• [Selection]

###

Taking Rotundas by Storm
I saw a man with no ear, he was in the supermarket buying soup and beer and rutabagas from Hungary but I wasn’t hungry and I could see inside his head a place like a tree fort where I once played as a kid escaping the heat of a summer’s day that was heating up the century like a vat of bubbling cheese or a bunch of dirty magazines with Tater Tot rot beneath the skin’s bark and a starling screeching for dumpster space.
Vancouver poet Mark Laba’s second full-length poetry title is The Inflatable Life (Vancouver BC: Anvil Press/A Feed Dog Book, 2019), following his long out-of-print full-length debut, Dummy Spit (Toronto ON: The Mercury Press, 2002). Long ago a part of a cavalcade of small press enthusiasts that emerged in and around Toronto during the “small press scene” of the 1980s, Laba’s poetry chapbook debut, Movies in the Insect Temple, appeared through Stuart Ross’ Proper Tales Press in 1981. That first chapbook led to multiple, albiet occasional, appearances of his work over the years, from intermittent chapbooks to journal publications, inclusion in the anthology Surreal Estate: 13 Canadian poets under the influence (Toronto ON: The Mercury Press, 2007) and a first trade collection, as well as a decade’s worth of restaurant reviews in Vancouver’s Province (2000-2009). And now, more than a decade after his first trade collection, a second full-length volume, which appears, again, through Stuart Ross, the fourth in his “A Feed Dog Book” imprint through Vancouver’s Anvil Press. As the press release for the new book offers: “Some may call these surreal poems literary atrocities while others hail them as lyricism for an impossible century. Thing is, if Mark Laba didn’t write these poems, no one else would.”

###

• [Dataset extract]
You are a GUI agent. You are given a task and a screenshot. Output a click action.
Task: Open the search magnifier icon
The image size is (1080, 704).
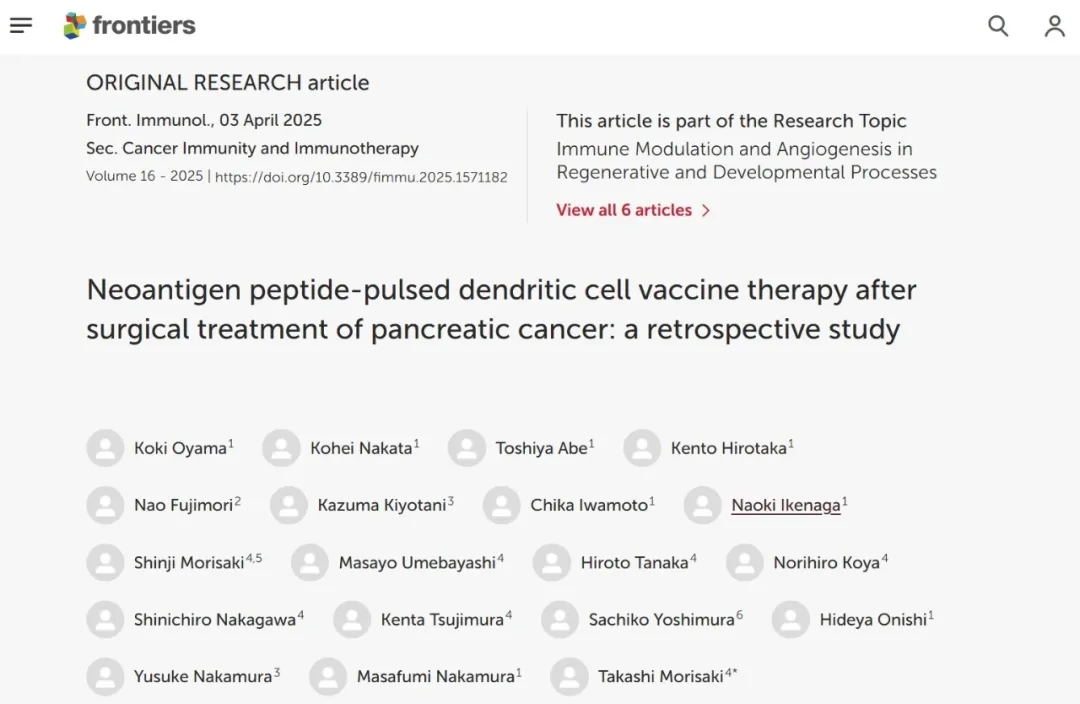pyautogui.click(x=998, y=26)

###

• [Short exercise 1] From the piece on Mark Laba's poetry above, return the part that opens with the words containing "Taking Rotundas by" and closes with "for dumpster space.".
• [Short exercise 2] List the titles of Mark Laba's own books that the piece on his poetry mentions, leaving out the anthology that includes his work.

• [Final answer 1]
Taking Rotundas by Storm
I saw a man with no ear, he was in the supermarket buying soup and beer and rutabagas from Hungary but I wasn’t hungry and I could see inside his head a place like a tree fort where I once played as a kid escaping the heat of a summer’s day that was heating up the century like a vat of bubbling cheese or a bunch of dirty magazines with Tater Tot rot beneath the skin’s bark and a starling screeching for dumpster space.

• [Final answer 2]
- The Inflatable Life
- Dummy Spit
- Movies in the Insect Temple